I returned to the house at quarter past one, in company with Prof. J. W. Francis and Mr. J. S. Redfield, the publisher. A few moments after, we were joined by Drs. Mott, Delafield, J. Kearney Rodgers, Taylor, Nelson, Dr. Alfaro, a highly distinguished physician from Madrid, Mr. Parmly the dentist, and one or two others. Descending to the basement, we found the patient still asleep . . . [The tumor] was the size of a pullet’s egg, and the operation occupied two and a half minutes only . . . [The patient] continued to sleep on quietly and calmly through the whole of it. Dr. Bodinier seemed to be operating rather upon a cadaver than on a living being . . . I . . . went again to the house at ten minutes past four. She was still sleeping, but at quarter past four, the time indicated, she was demagnetized by Dr. B., Drs. Taylor, Parmly, and others being present. I immediately [page 1229:] inquired, “How she felt?” She answered, “rather tired.” “Had she suffered during her sleep?” She said, “No.” “Had she been cut?” She replied “No, the operation was to be performed the next day,” as Dr. B. had previously stated to her would be the case. She was now shown the tumor, at which she seemed much surprised and gratified. Since that time the patient has recovered rapidly, and to-day, Thursday, one week since the operation, the wound is entirely healed, and she has resumed her duties in the family.

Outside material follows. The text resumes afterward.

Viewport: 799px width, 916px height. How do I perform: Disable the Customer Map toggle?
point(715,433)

Another probable source is a statement in the fourth edition (London, 1844) of Chauncey Hare Townshend’s Facts in Mesmerism — a work for which Poe had high regard. In his “Notice” to that edition Townshend said:

I have watched the effects of mesmeric treatment upon a suffering friend, who was dying of that most fearful disorder — Lumbar Abscess. Unfortunately, through various hindrances, Mesmerism was not resorted to till late in the progress of the disease, so that, of course, that it should effect a cure was out of the question . . . I have no hesitation in saying, that, under God, the life of my friend, R. T. was prolonged, at least, two months by the action of Mesmerism.

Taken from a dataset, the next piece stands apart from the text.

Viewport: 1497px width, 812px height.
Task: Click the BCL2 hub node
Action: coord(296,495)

A third source, pointed out as long ago as 1855, is the conclusion of The Seeress of Prevorst (1845), translated by Catherine Crowe from the German of Justinus Andreas Kerner — poet, spiritualist, and chief physician of Weinsberg. He described the death of the Seeress:

She often called loudly for me, though I was absent at the time; and once, when she appeared dead, someone having uttered my name, she started into life again, and seemed unable to die, — the magnetic relation between us being not yet broken. She was, indeed, susceptible to magnetic influences, to the last; for, when she was already cold and her jaws stiff, her mother having made three passes over her face, she lifted her eyelids and moved her lips. At ten o’clock, her sister saw a tall bright form enter the chamber, and, at the same instant, the dying woman uttered a loud cry of joy; her spirit then seemed to be set free. After a short interval, her soul also departed; leaving behind it a totally irrecognizable husk — not a single trace of her former features remaining.